Microsoft’s stock increased $142.82, or 63.5%, between January 2023 to January 2024. A billionaire who purchased Microsoft stock last January would have to pay a 20% capital gains tax—about $28 per stock purchased—under Wyden’s proposal, even if they had not sold any shares.

A well-designed progressive tax on billionaire wealth is an efficient alternate way to raise revenue.

A modest 5% tax on all wealth above a billion dollars levied today would raise more than $244 billion in 2024. And that’s likely an underestimation since there are several ten-figure oligarchs that keep their wealth concealed from Forbes. Wealth-X, a private research firm, identified 955 billionaires in their Billionaire Census last year, 142 more than what Forbes just registered.
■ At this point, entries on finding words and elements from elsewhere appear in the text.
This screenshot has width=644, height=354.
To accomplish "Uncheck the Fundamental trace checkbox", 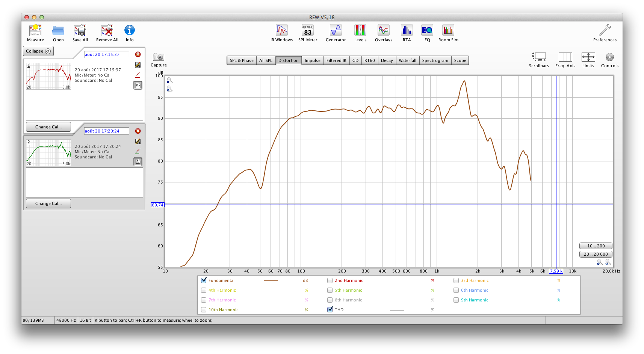I will (x=204, y=280).
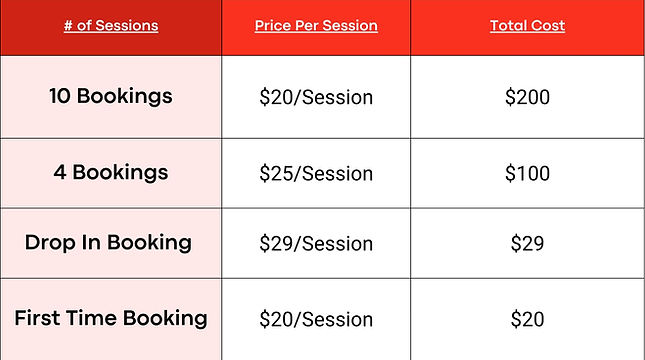Screen dimensions: 645x360
Task: Click the $20 total cost cell
Action: click(527, 320)
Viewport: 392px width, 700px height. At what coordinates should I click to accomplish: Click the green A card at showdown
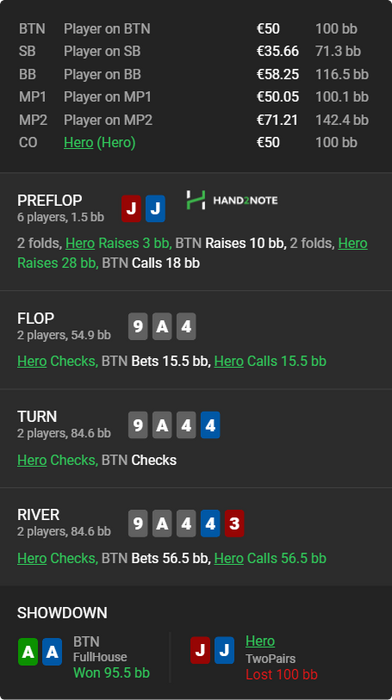(x=28, y=652)
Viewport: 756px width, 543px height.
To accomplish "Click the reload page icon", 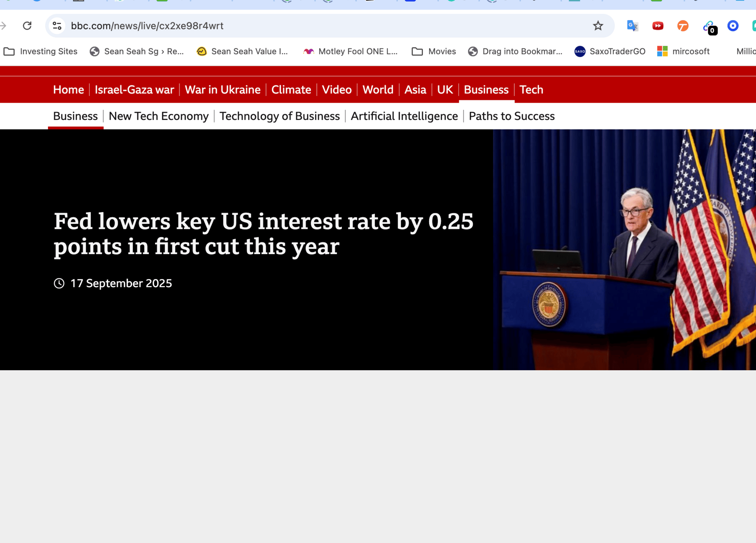I will pyautogui.click(x=27, y=26).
But a wealth tax is not without its detractors. The wealth defense industry and its fellow travelers argue that the imposition of a wealth tax would hurt investment and innovation. But most innovation that occurs in the U.S. economy is driven by people worth less than $50 million. Plus, a modest wealth tax is unlikely to change billionaire behavior, but is instead likely to function “as a constraint on their rate of wealth accumulation.”
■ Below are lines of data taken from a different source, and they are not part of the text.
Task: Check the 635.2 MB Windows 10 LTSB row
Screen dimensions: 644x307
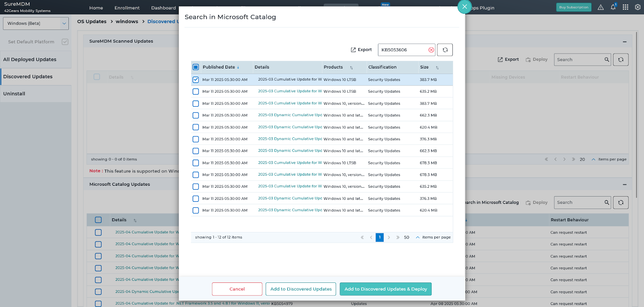Action: 196,91
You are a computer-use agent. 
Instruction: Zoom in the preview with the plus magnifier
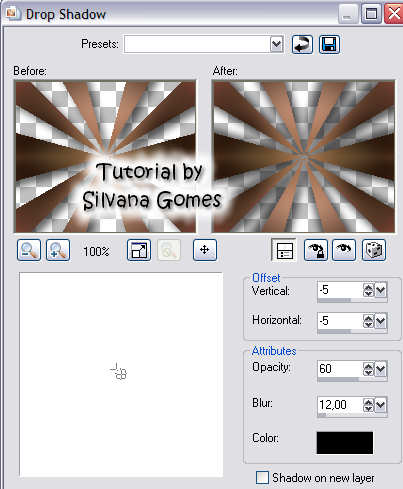(x=58, y=250)
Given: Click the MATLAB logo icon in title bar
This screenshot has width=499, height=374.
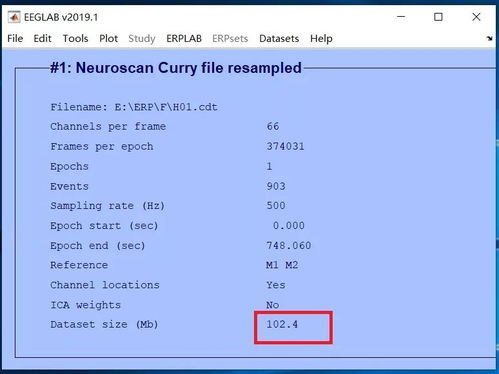Looking at the screenshot, I should point(14,17).
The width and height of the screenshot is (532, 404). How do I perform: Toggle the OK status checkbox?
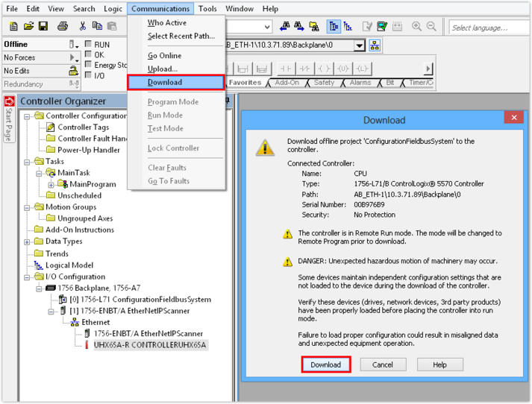(x=88, y=55)
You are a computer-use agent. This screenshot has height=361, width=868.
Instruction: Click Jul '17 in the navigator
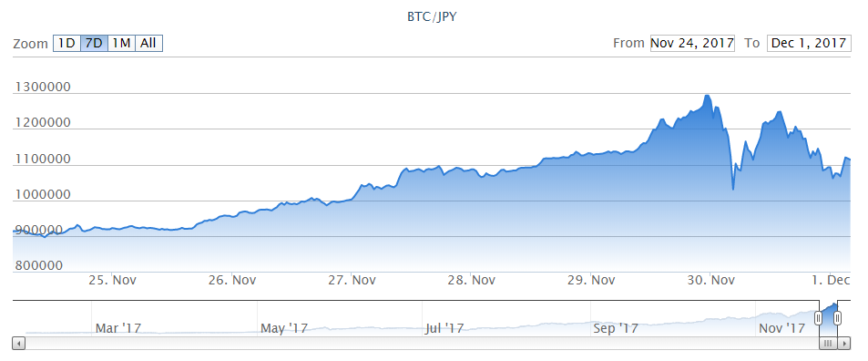tap(444, 328)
Others will point to the failure of wealth taxes in several European countries as proof as to why it is a bad idea. But research has demonstrated that their unpopularity was largely the result of poor policy design. Low wealth thresholds set by lawmakers hurt upper-middle-class households who did not have the cash to pay since their home was their most valuable or only asset. They consequently lobbied for a number of exemptions that were granted and later exploited by the ultrawealthy. The erosion of the wealth tax base led to a significant shortfall in the revenue collected by the state.
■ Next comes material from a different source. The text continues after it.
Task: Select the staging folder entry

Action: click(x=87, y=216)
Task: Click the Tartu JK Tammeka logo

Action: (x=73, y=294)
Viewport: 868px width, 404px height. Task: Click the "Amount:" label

For a wealth tax to be effective, it must be applicable only to individuals and households with a very-high net worth. Billionaires possess an unfathomable amount of financial resources, meaning that liquidity constraints do not hinder their ability to pay wealth tax obligations.

Of course, a wealth tax alone is not enough to ensure the safety of our political democracy. The fact that billionaires spent $1.2 billion in the 2020 general election and more than $880 million in the 2022 midterms should be seen as a crisis of political inequality. This is a system designed for the rich. It makes our democracy less representative and limits electoral competition down to people who can curry favor with the ultrarich. Campaign finance reform is needed to prevent the further capture of our representative bodies.

We also need to strengthen working class institutions to expand economic democracy and prevent extreme concentrations of wealth from occurring in the first place. Trade unions not only increase the collective power of workers, but they also allow for a greater labor share of national income and close wage inequality gaps.

The growth of billionaire wealth provides this class of tycoons the material resources to disproportionately influence our elections and tax policy to the detriment of the working-class. The Inflation Reduction Act of 2022 is projected to give the IRS an unexpected windfall in tax revenue over the next decade. These resources will be critical in enforcing a tax on the top 0.01% and limiting the wealth concentration in the billionaire class. It is a great first step towards strengthening our political democracy and democratizing our economy.